• _What you should do_: Which lines below include "green"? Copy them all.

** Extracted data follows **

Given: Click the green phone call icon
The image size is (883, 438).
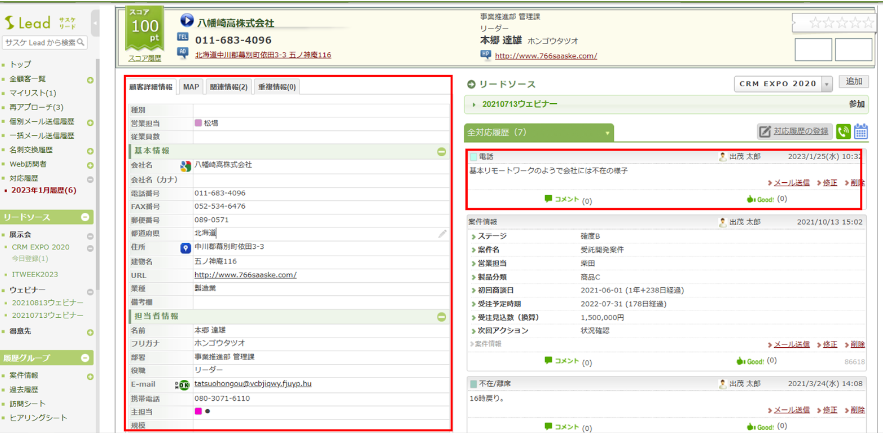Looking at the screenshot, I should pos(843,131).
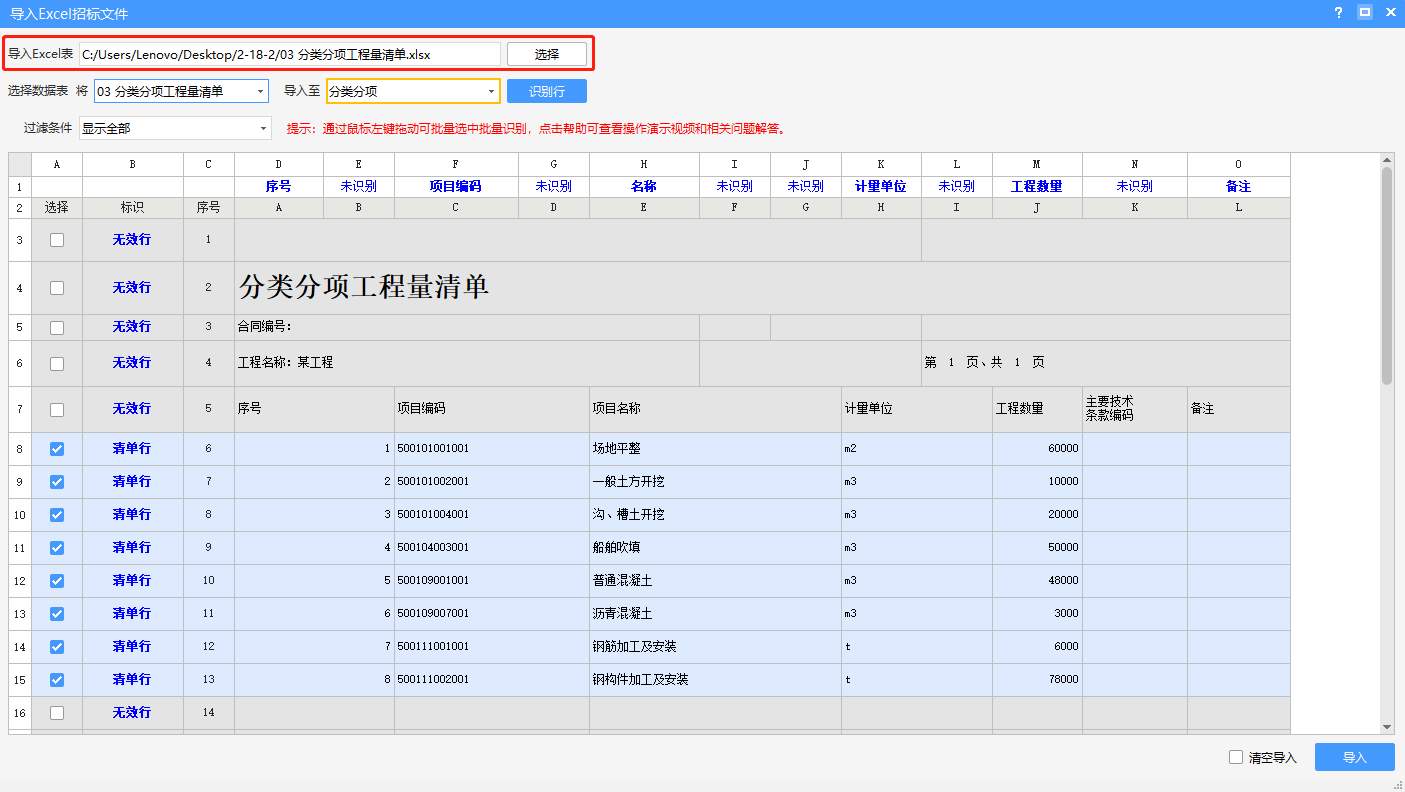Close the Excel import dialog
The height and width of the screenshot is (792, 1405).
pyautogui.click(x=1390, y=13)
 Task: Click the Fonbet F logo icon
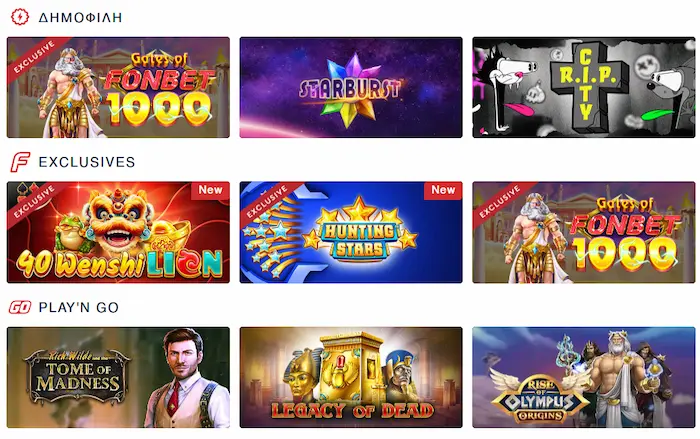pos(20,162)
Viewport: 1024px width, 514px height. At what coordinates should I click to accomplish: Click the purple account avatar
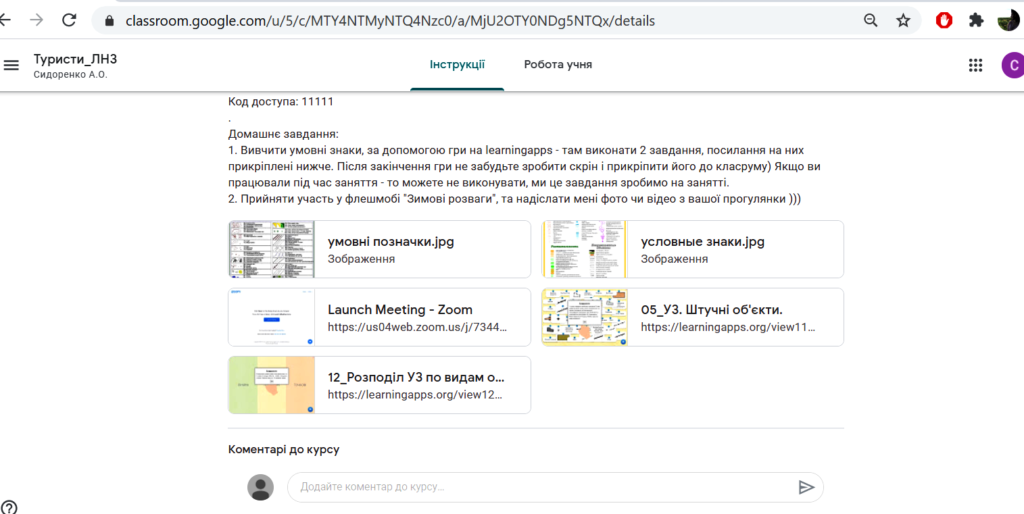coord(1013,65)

** End of Extracted data **
** Extracted data follows **

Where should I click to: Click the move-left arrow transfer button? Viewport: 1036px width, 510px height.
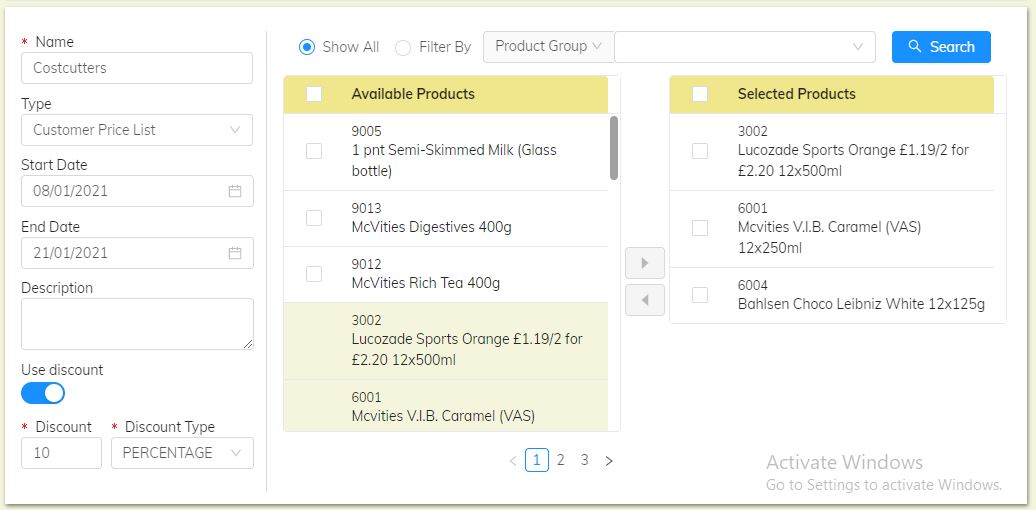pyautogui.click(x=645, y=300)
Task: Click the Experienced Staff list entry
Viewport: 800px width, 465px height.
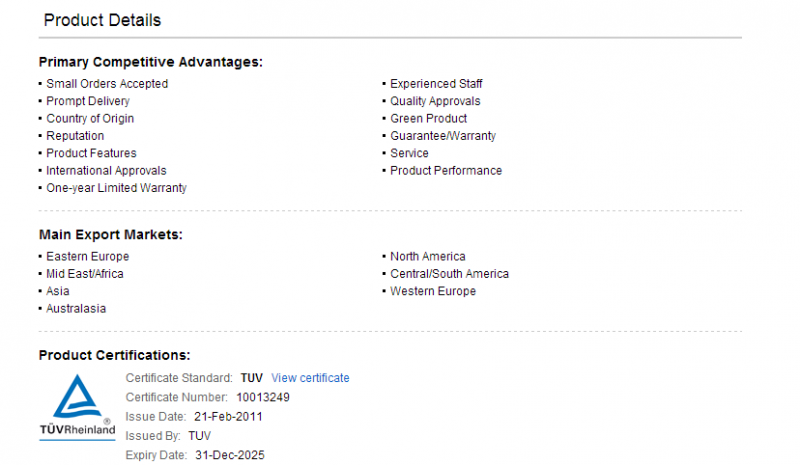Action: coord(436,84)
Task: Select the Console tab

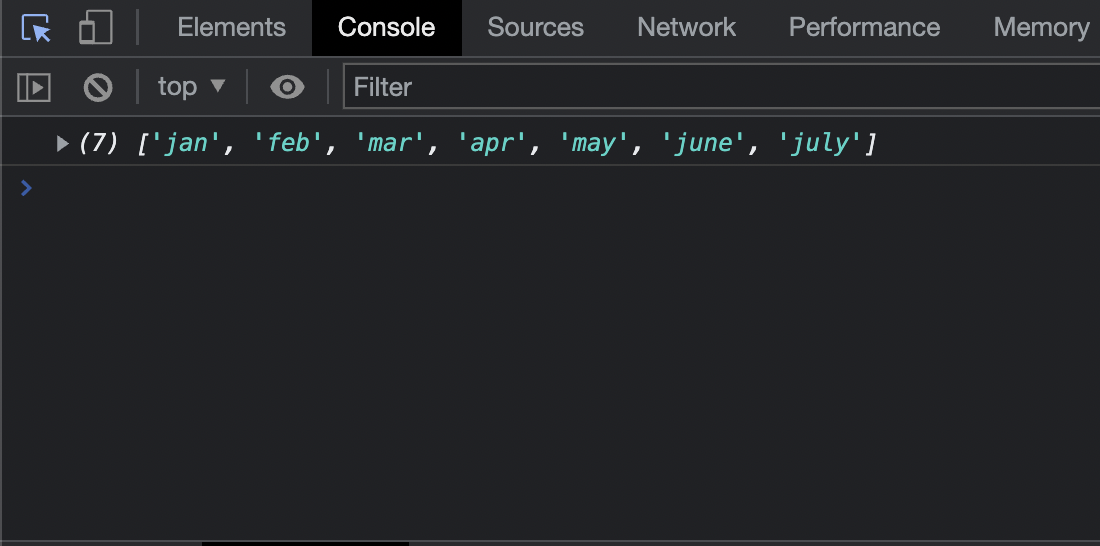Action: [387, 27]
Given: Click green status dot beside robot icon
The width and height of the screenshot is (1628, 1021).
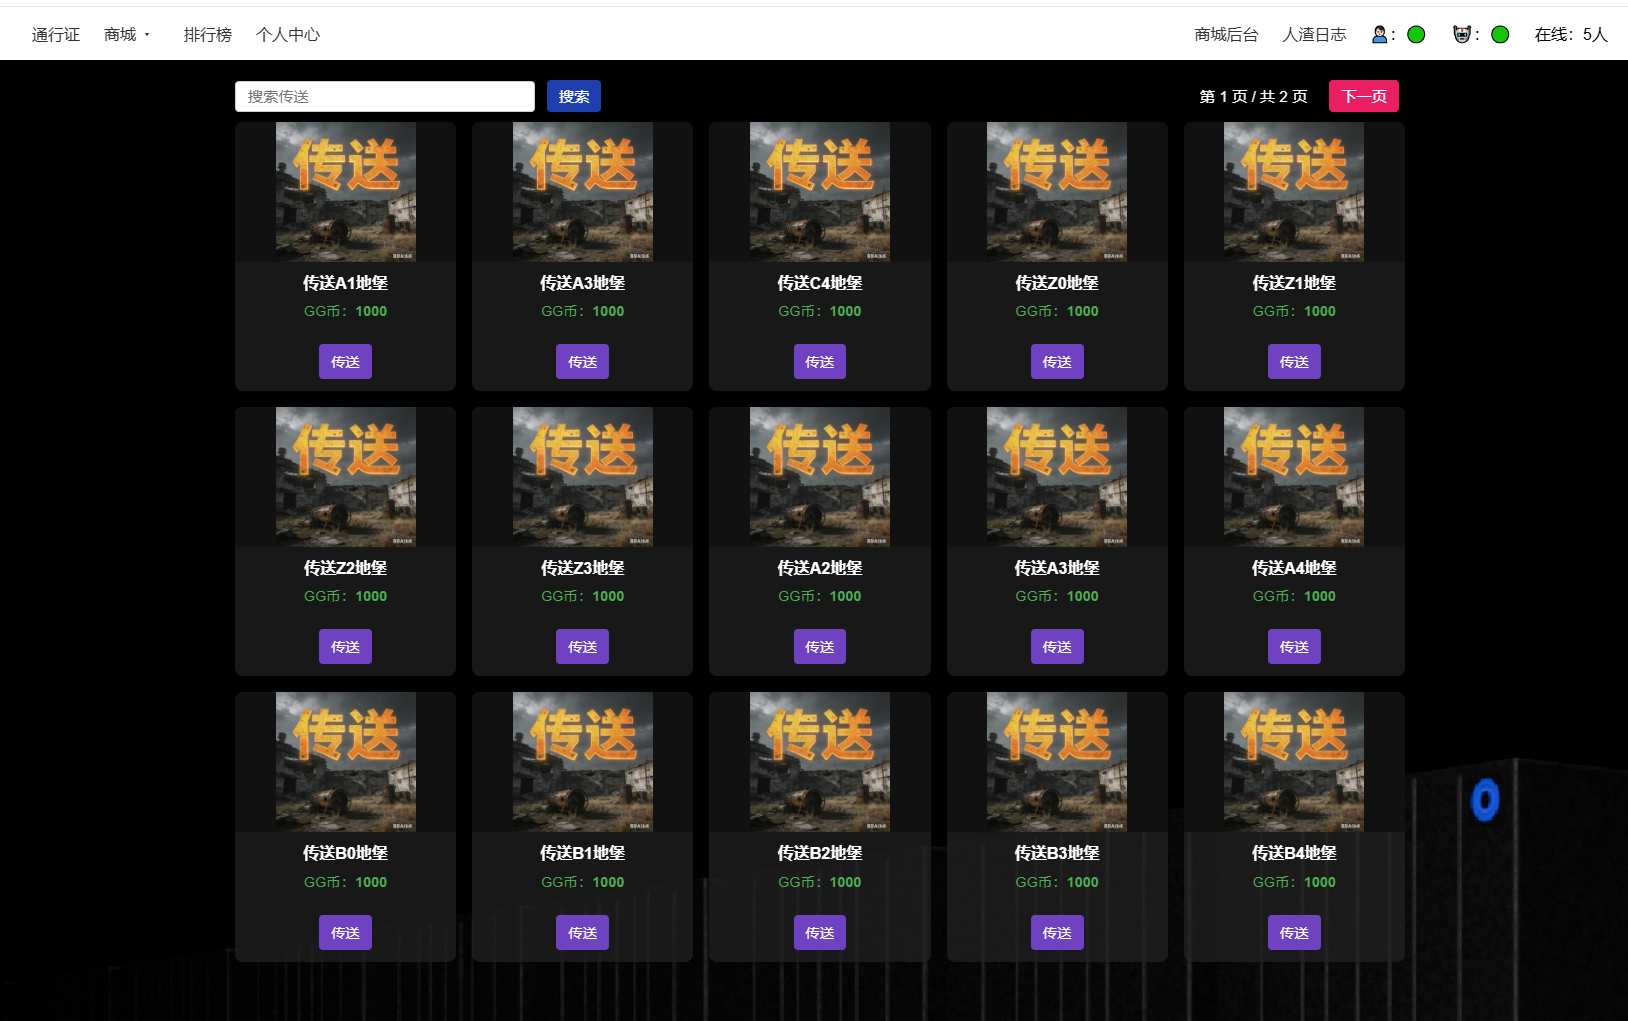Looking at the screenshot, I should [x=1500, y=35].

** End of Extracted data **

• _Written response_:
Given: Click the green phone call icon
Given: Click green status dot beside robot icon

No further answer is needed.